After branding Megan Hall Motivation late last year, it solidified many things for us. Our undeniable friendship, business ventures, love of wine but most of all our love to talk.
Megan came to me early in December and put to me a proposal to create a Podcast with her where we talk about topics and share personal stories close to us that inspire us to do and be better. We wanted to find women of inspiration whom we could also interview to share their journeys also.

Fast forward to January 1st and our first podcast was launched on The Inspired Women Podcast. Before the week was up we were also being cast on iTunes, GooglePlay, SoundCloud and a few other platforms. This blew us both away.
After listening back to the first episode I had a major panic of uncertainty and messaged Megs in a panic. “I can’t do this, you sound so professional and I don’t and you don’t want me part of the show”
In typical “Jules freaking out and Megan comes to save the day” she told me to calm down and relax.
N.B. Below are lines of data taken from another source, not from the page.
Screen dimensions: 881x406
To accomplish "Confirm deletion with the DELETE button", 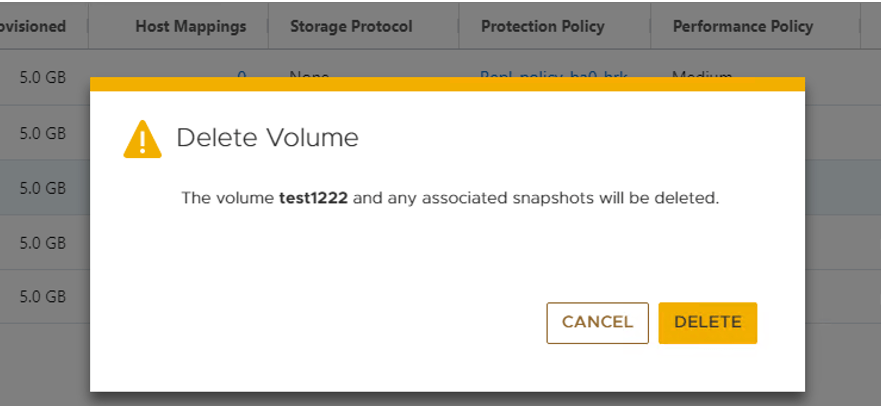I will pyautogui.click(x=707, y=323).
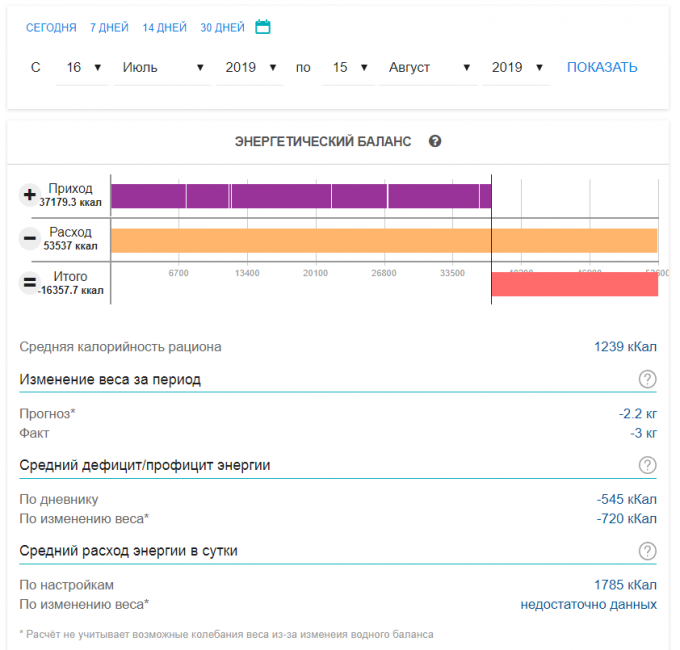Open the start day dropdown showing 16

(x=82, y=67)
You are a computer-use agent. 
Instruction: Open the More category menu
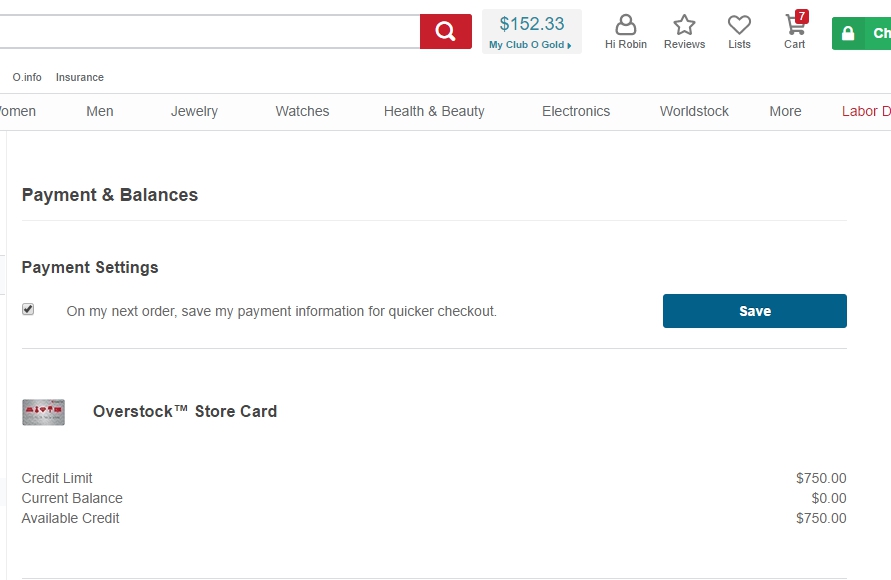785,111
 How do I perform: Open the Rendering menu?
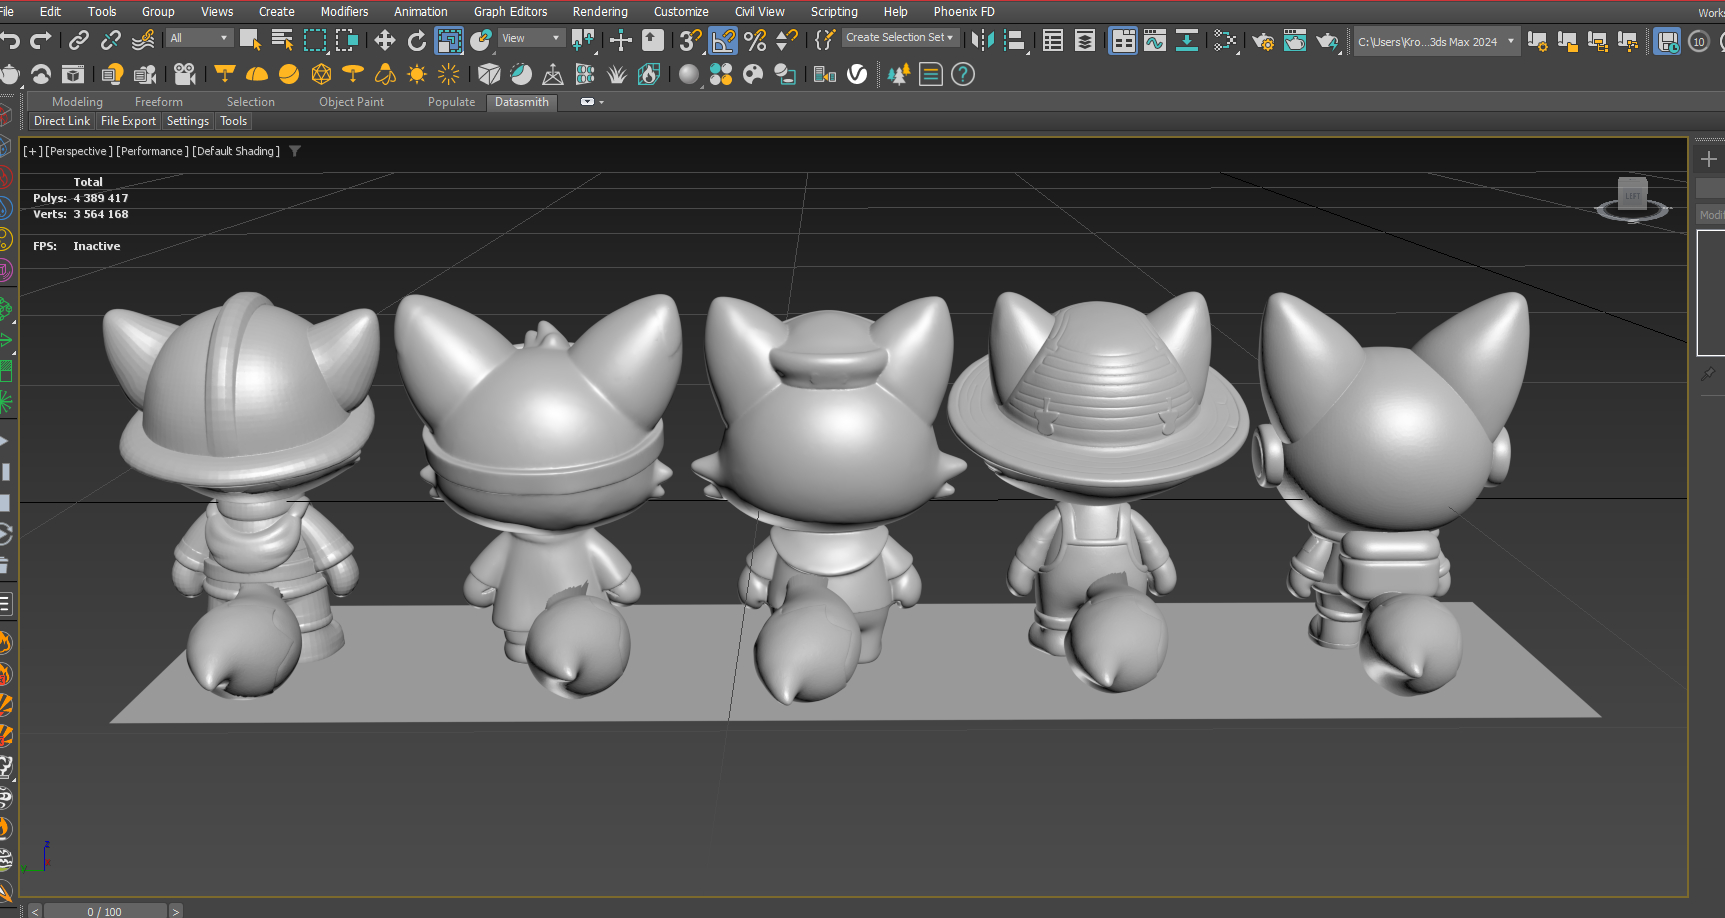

She had already been sent feedback about our first episode and it was ALL positive. Wait… What? Someone listened? Insert continued mix of above freak out mixed with excitement.
Fast forward three weeks and we now have heard My story, Megan’s Story and on Monday will launch my incredible friend and life coach, Amy Latta. Her story is about being Brave, Silly and Worthy. Three words that are so lost as we grow and are crucial to the whimsy and joys of life.

We then get a glimpse into the incredible work of Rockstars and Royalty in Australia and how Vicky is pivoting and growing her brand into an international powerhouse. She’s creating from a space of truth like no other designer. Her story is also incredibly inspiring!

Today after casting with Katy Blevins Calabrese, Co-founder of Modern Femme, there were words spoken that have echoed with me all day…
“Nothing will ever be perfect, it’s finding joy in the imperfections”
You’ll have to wait to hear her and her story but it was electric for me to be part of her interview and witness her truthfully speak about her journey to date.

The beauty of what I get to be part of, is that I hear and see myself in SO many of these incredible stories and learn from each of our guests. I get to hear my inner critic come knocking and I can now tell them to go away; for today, and tomorrow, all the way to never coming back again.

The confidence it’s creating in me means that I’m also shifting and pivoting. As you’ve seen from my last few blogs, I am now branding internationally from start up business through to globally expanding companies. It is something I take great pride in being part of and I have realized my service within creating truly sets me on fire. I still create Fine Art pieces as my outlet but my awesome clients are keeping me busy!

What does this mean growing forwards? It means learning to be ok with Imperfect Perfection. It means the washing may not get done every day- but most days, It means juggling non work life and life, being present for my family and showing up as my BEST self. It means planning, scheduling and learning about things I haven’
t always been comfortable doing. It means imperfect progress and being ok with failing forwards.

It means getting over myself and pursuing what makes ME happy and listening to my intuition. It means finally feeling like I can provide again and not self sabotage what I build and create. It’s stepping into my potential and enjoying the ride!